In this case, I add a two-part filter to match filenames beginning with axdebugs_ with a file extension of .tar:
This is where we come across one of the oddities I have found with Automator: the folder action will trigger whenever something is added to the folder, whether or not it matches the filter criteria. Any matching file names will be sent to the next step of out Automator action just as if they had been entered as arguments to a program on the command line. However, if no files match the criteria, the Automator flow still proceeds but with no file names sent to the next step. This is why the shell script I shared earlier checked whether it had been sent nothing, and exited if so. It’s a bit of an odd work around, but by the shell script returning nothing, the command after the shell script is unable to execute, effectively ending the script without doing anything.
Add the Shell Script
Click Utilities in the Actions list on the left, select Run Shell Script in the column to the right and drag it over to the program pane where it will be added underneath the Filter Finder Items action:
Cut and paste the shell script into the text box in the new action.

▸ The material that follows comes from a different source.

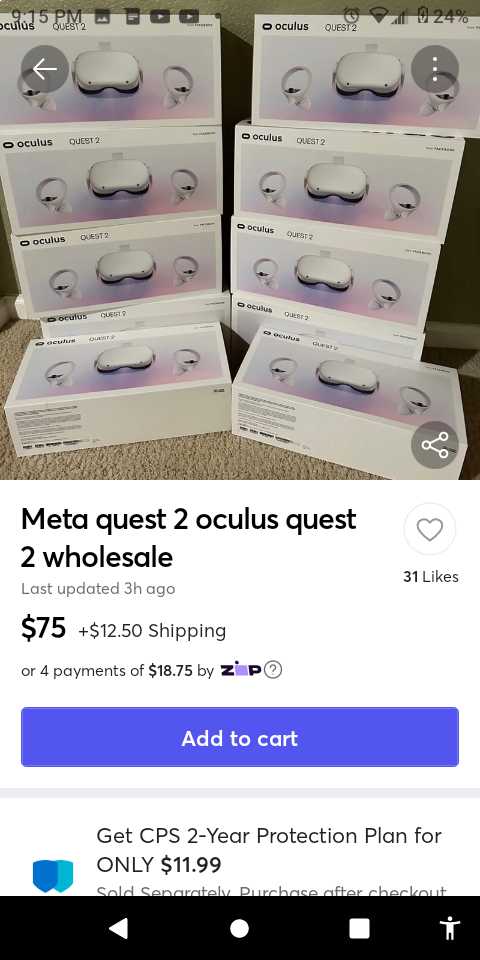Image resolution: width=480 pixels, height=960 pixels.
Task: Open Android recent apps square button
Action: pyautogui.click(x=359, y=928)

Note that you do not need to include the hashbang (#!/bin/bash) line.
Reveal the Extracted File
Opening a Finder window with a file highlighted is called Reveal
in MacOS. The shell script will output the name and path of the file it extracted, and that output is used as the input to the Reveal Finder Items action, found under Files & Folders, which will be added last:
As a side note, I could have achieved the Reveal Finder Items directly from my shell script using the open -R <path/file>
command, which does the same thing, but where’s the fun in that?
Voila!
That’s it! Save the Automator Folder Action, and now each time an A10 PCAP file is downloaded, within a few seconds the script is triggered, the merged PCAP file is extracted, the tar file is put in the trash and a finder window opens with the PCAP file highlighted and ready for action.
The Benefits of Automation
I don’t download A10 PCAP files every day, but I do it reasonably often, and when I’m troubleshooting something I may end up looking at a number of files in a row. This was sufficiently simple to put together that I felt there was a reasonable return on the time spent creating the action, which was not long, as you can see from the above. My only gripe with it–a common gripe with Automator folder actions–is that the action doesn’t trigger more immediately. Still, within 5 seconds the hard work has been done for me, and my Downloads folder is less cluttered too, and I’ll call that a win!